OPINIÓN Y ACTUALIDAD. UNA HIPÓTESIS PSICOLÓGICA SOBRE LOS CORRELATOS NEUROCOGNITIVOS DE LA VIOLENCIA SISTEMÁTICA DEL TERRORISMO
Andrés Montero Gómez
Sociedad Española de Psicología de la Violencia.
Introducción
En enero de 1948, Bertrand Russell, pensador inglés y uno de los más reputados filósofos de la primera mitad del siglo XX, afirmaba en un artículo (Poundstone, 1995) publicado en la revista New Commonwealth que la mejor opción que quedaba a los Estados Unidos en aquellos titubeantes comienzos de la tensión entre bloques era desencadenar lo que se conoció entonces como guerra preventiva, un ataque nuclear, intenso y devastador por sorpresa contra la Unión Soviética que asegurara una victoria total y definitiva. Cuenta Russell en su autobiografía (Russell, 1971) que un poco más de cuarenta años antes, a raíz de una experiencia mística, se había convertido en pacifista y rehuía y argumentaba contra toda clase de agresión y violencia. Incluso, durante la primera Guerra Mundial, el matemático y filósofo había perdido su prestigiosa plaza docente en Cambridge y había apreciado la frialdad de la hospitalidad penitenciaria por un período de seis meses a causa de sus ideales antiviolencia. En la madurez de su vida, en cambio, tras observar el genocidio atómico sobre Hiroshima y Nagasaki, se mostraba acérrimo partidario de la desintegración fulminante de otra nación, la Unión Soviética, antes de que la carrera armamentística del bloque comunista situara en peligro potencial al paraíso occidental, a los buenos, a los aliados.

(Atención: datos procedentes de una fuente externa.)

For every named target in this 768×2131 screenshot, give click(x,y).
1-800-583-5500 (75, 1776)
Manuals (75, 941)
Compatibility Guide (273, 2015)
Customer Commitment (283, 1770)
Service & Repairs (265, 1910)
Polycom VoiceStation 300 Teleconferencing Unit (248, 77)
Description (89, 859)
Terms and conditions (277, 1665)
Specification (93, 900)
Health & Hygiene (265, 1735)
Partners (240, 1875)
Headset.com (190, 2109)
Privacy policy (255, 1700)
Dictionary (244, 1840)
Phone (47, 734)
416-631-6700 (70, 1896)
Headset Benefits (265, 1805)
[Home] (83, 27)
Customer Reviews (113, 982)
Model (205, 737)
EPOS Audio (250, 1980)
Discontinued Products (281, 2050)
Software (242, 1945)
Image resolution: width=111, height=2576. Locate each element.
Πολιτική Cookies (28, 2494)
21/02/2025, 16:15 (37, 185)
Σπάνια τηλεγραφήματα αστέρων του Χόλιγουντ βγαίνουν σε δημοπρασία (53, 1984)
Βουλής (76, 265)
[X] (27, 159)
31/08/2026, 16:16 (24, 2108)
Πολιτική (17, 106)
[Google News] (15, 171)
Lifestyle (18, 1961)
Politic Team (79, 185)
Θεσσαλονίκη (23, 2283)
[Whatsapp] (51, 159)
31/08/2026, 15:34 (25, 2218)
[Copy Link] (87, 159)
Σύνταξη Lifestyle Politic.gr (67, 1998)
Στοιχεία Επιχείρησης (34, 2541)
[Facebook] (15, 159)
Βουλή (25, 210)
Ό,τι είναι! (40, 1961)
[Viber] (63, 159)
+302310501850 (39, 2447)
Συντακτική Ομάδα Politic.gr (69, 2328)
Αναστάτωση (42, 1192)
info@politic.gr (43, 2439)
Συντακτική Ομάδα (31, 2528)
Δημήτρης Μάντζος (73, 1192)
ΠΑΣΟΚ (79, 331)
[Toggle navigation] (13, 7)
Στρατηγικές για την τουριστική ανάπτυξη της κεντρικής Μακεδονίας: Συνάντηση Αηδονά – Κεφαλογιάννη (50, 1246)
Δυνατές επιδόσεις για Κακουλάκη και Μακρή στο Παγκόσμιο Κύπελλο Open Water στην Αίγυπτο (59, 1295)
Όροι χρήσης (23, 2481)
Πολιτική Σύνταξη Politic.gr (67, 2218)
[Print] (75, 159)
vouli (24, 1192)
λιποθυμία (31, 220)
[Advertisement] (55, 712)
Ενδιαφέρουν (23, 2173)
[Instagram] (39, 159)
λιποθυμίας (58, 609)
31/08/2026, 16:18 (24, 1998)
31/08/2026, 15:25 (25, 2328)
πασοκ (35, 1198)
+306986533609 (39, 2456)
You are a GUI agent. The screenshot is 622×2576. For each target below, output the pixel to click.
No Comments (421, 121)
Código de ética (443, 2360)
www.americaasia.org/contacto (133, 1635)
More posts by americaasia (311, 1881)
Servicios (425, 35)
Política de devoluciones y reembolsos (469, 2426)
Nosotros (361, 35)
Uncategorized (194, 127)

El caso de Russell no es, por supuesto, único. Tras cada enfrentamiento bélico, tras cada inexorable maquinaria de guerra, se esconde agitado el trabajo intelectual de mentes que piensan sobre alternativas y recursos, sobre el progreso basado en unas ideas propias y amenazado por la osadía de planteamientos igualmente elaborados por la razón, pero ajenos. Se conforman de esta manera una suerte de bandos intelectuales, nucleando el conflicto con sus palabras y escritos, que inciden de modo significativo en quienes finalmente empuñarán las armas y esquilmarán las vidas de aquellos señalados como enemigos. La idea, el pensamiento, se tornan de pronto portadores de odios y desatinos, de ambiciones y sufrimientos. El trasfondo de un homicidio pasional, la muerte de una esposa a manos del delirio de un marido, o de un crimen instrumental, el asesinato de un narcotraficante por la traición de unos asociados, se procura sustentar en edificios poco complejos de justificaciones, en los celos, la indiferencia o la rentabilidad delictiva. Por contra, la eliminación sistemática de ciudadanos civiles o la guerra organizada entre ejércitos identificados se rodean de idearios, convenientemente traducidos en realidades paralelas interiorizadas mentalmente, que beben a menudo de reflexiones modeladas en la fragua de la racionalidad más intelectual. La figura del pensador se yergue entonces como un oráculo de donde manan las verdaderas esencias de la justicia. El contenido de los argumentos no importa, ya puedan ser las apologías míticas de un Federico Krutwig para sustentar los atentados de una ETA incipiente o la radicalización religiosa de la ley hebraica para condenar a Isaac Rabin. La palabra como excusa, la doctrina vestida de dogma ha sido en demasiadas ocasiones el detonante racional para la barbarie. Al margen de reacciones defensivas o instintivas de alto contenido biológico, el resto de comportamientos humanos está mediado por el pensamiento, la razón que se manipula en la mente con instrumentos tintados de creencia.